On remarque une faible, voire une absence totale de réaction face aux scandales d’écoutes et d’espionnage à grande échelle révélés par Edward Snowden et par plusieurs lanceurs d’alerte. Où est la combativité de la société européenne, de son élite, de ses libres penseurs, de ses organisations de défense des droits de l’Homme et autres, alors qu’une grande manifestation a eu lieu aux Etats-Unis récemment ?

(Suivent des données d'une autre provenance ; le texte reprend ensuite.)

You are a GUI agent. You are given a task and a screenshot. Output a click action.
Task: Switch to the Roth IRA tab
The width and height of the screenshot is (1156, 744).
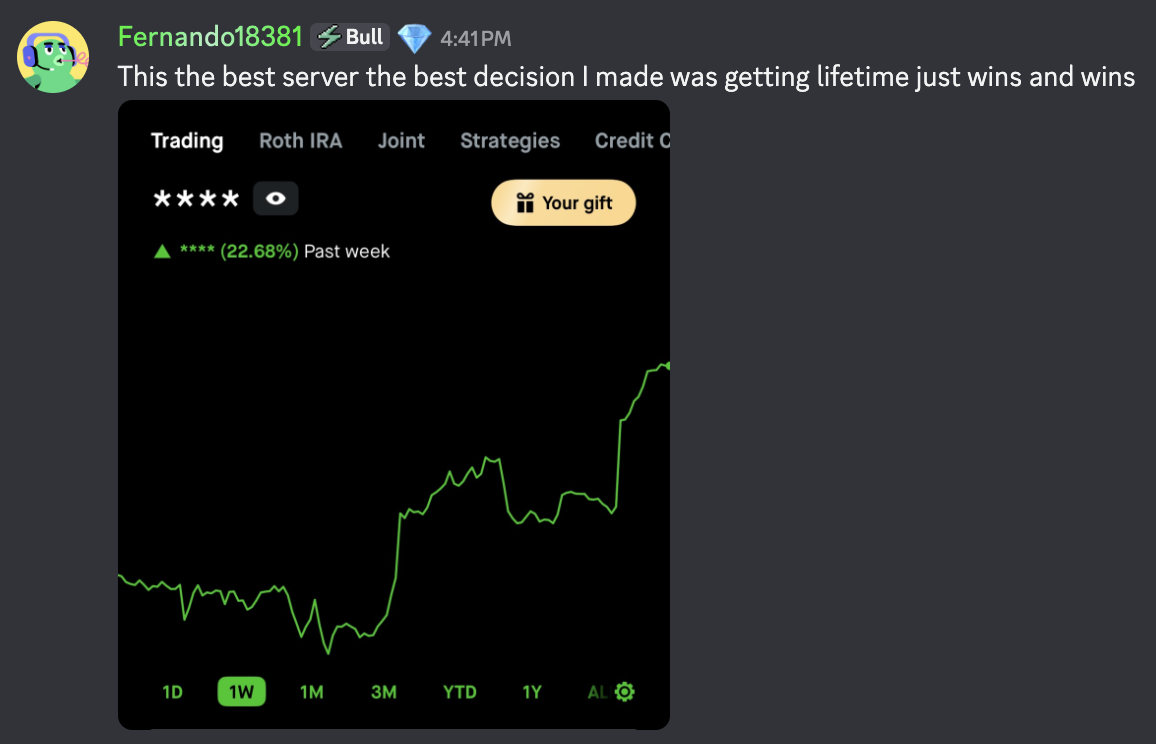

C’est vrai que l’ampleur des révélations a contribué à inoculer l’idée d’une fatalité technologique. Seuls les milieux informés – y compris les gouvernements – savaient. L’opinion publique, même si elle se doutait un peu, a été littéralement sidérée par l’ampleur du phénomène. Les services secrets ont partout été créés pour faire des choses illégales ou immorales que les gouvernements ne peuvent assumer. Et ils ne peuvent être poursuivis pour ces activités, car protégés par le secret d’Etat ou le secret défense. Le choc tient au fait que l’on croyait que seul l’ennemi était visé, et ce, pour les besoins de la sécurité nationale. On découvre à travers ces révélations que la surveillance s’est généralisée, que l’on est entrés dans l’ère du Big Brother et que l’on sait tout sur vous. Bref, que cette arme redoutable du renseignement est devenue tous azimuts et peut se retourner contre vous. Les Etats-Unis sont effectivement plus sensibles – pour eux – aux libertés publiques et individuelles que les Européens et il ne faut pas être surpris que là-bas l’émotion y ait été plus intense, d’autant que tout cela leur a été vendu au nom de la lutte contre le terrorisme. On a aussi appris que les Etats s’entraidaient dans cette surveillance généralisée, livrant même leurs communications en échange d’autres renseignements. Les révélations ne sont certainement pas épuisées. Un débat commence maintenant – et il sera en large partie public – sur un code de conduite qui devra définir où fixer le curseur afin de préserver les libertés publiques. Le lanceur d’alerte Edward Snowden devrait être proposé au prix Nobel de la paix.